_Task objective_:
Omit the pictures and copy the entries exactly.

_Saved entries_:
• • • • • • •
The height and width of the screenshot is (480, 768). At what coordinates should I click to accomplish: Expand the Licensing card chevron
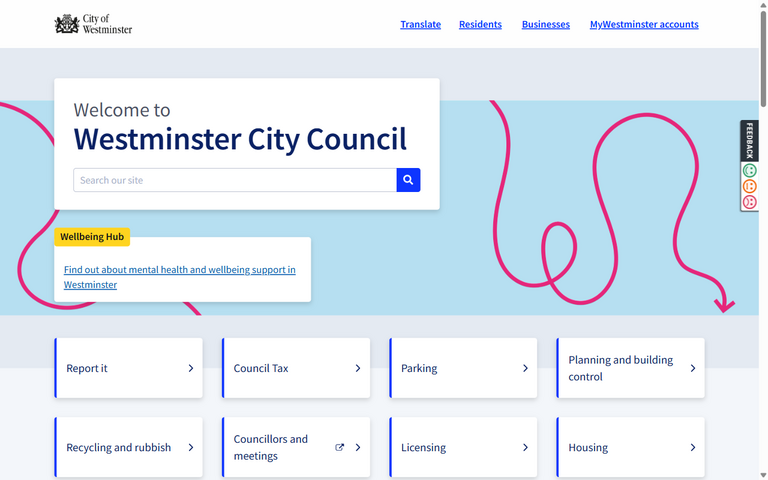pos(525,448)
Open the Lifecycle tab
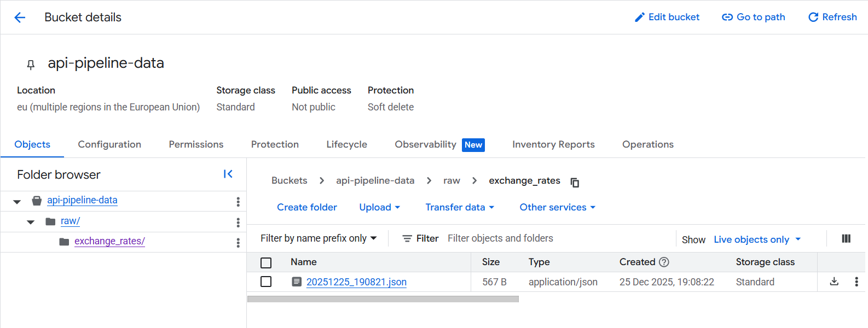Image resolution: width=868 pixels, height=328 pixels. [346, 144]
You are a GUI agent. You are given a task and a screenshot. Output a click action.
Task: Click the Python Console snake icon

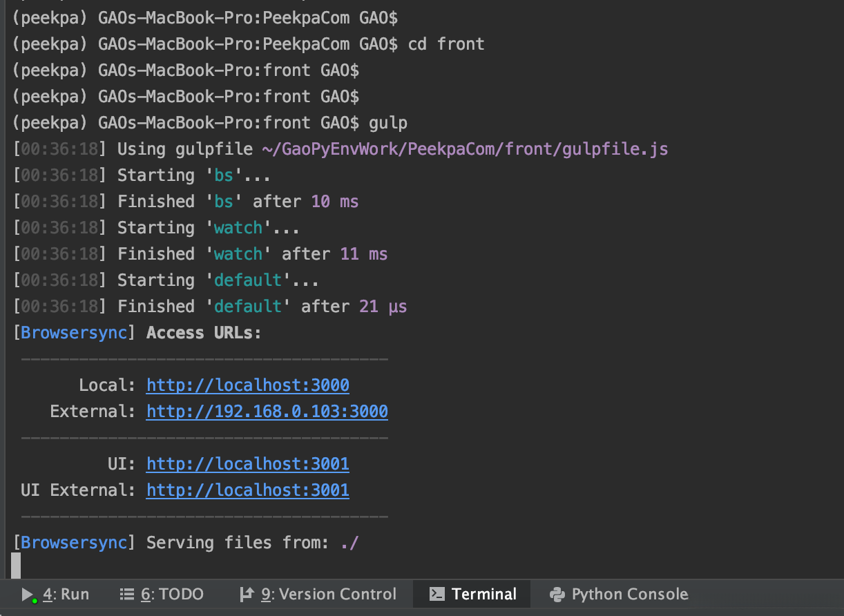click(x=557, y=595)
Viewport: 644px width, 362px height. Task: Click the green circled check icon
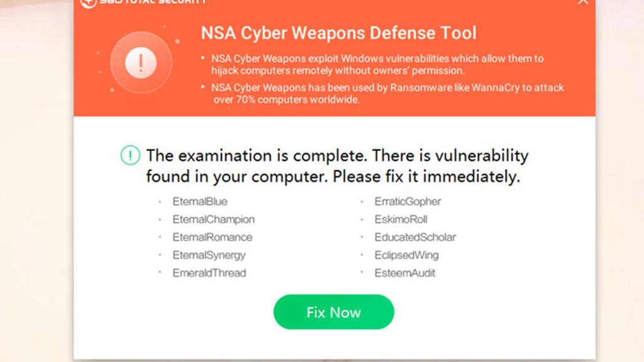tap(130, 155)
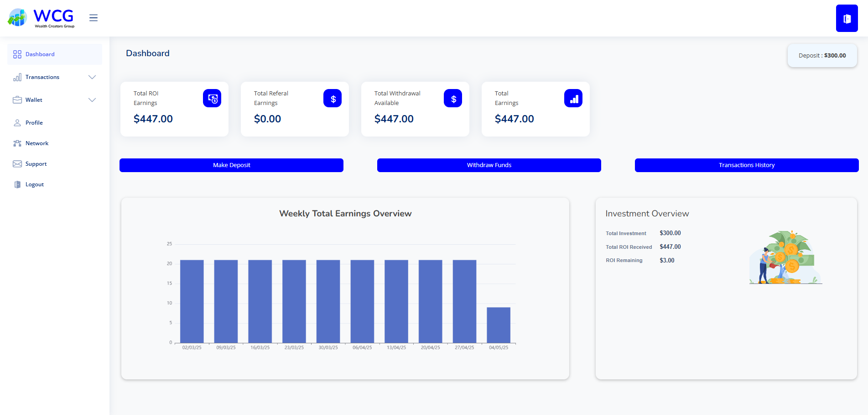Click the Network icon in sidebar
This screenshot has height=415, width=868.
tap(17, 143)
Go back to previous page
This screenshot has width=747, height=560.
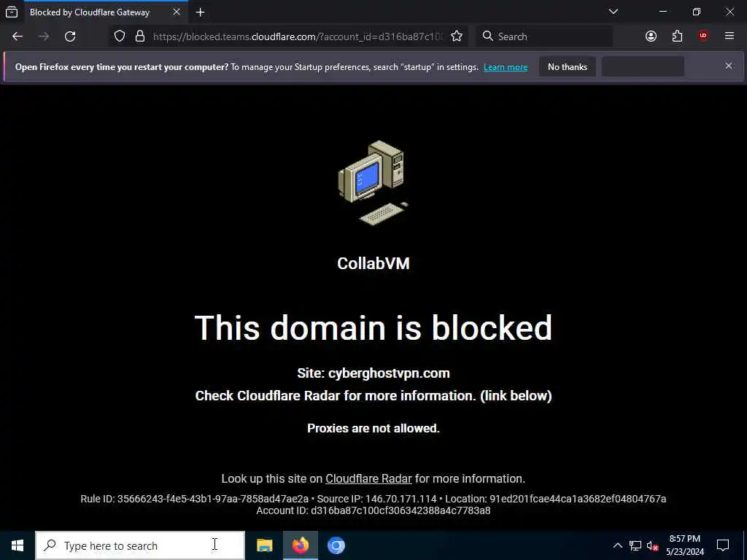coord(18,36)
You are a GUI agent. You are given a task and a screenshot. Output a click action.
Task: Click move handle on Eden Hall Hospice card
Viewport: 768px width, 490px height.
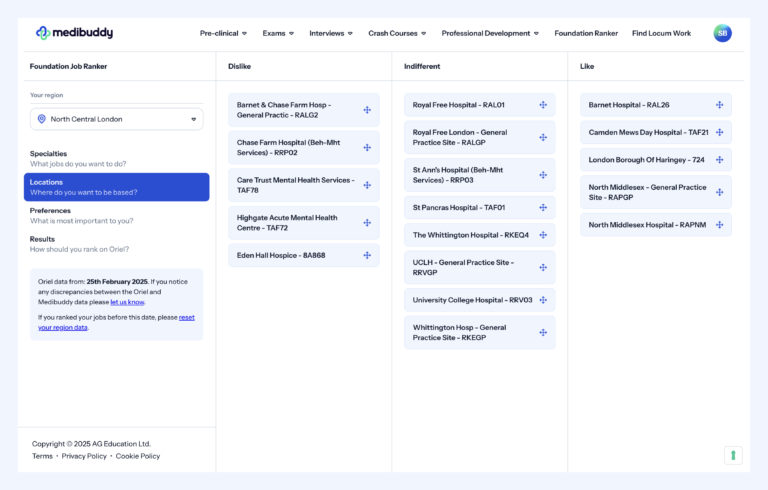tap(367, 255)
• • • • • • •
_Exercise result_:
The height and width of the screenshot is (480, 768). At what coordinates should I click to accomplish: Expand the Licensing card chevron
pos(525,448)
Open the Lifecycle tab
Image resolution: width=868 pixels, height=328 pixels. [346, 144]
You are a GUI agent. You are given a task and a screenshot. Output a click action.
Task: Click the Python Console snake icon

click(x=557, y=595)
Viewport: 644px width, 362px height. Task: Click the green circled check icon
tap(130, 155)
Click the Network icon in sidebar
This screenshot has height=415, width=868.
tap(17, 143)
Go back to previous page
This screenshot has width=747, height=560.
coord(18,36)
You are a GUI agent. You are given a task and a screenshot. Output a click action.
Task: Click move handle on Eden Hall Hospice card
Viewport: 768px width, 490px height.
tap(367, 255)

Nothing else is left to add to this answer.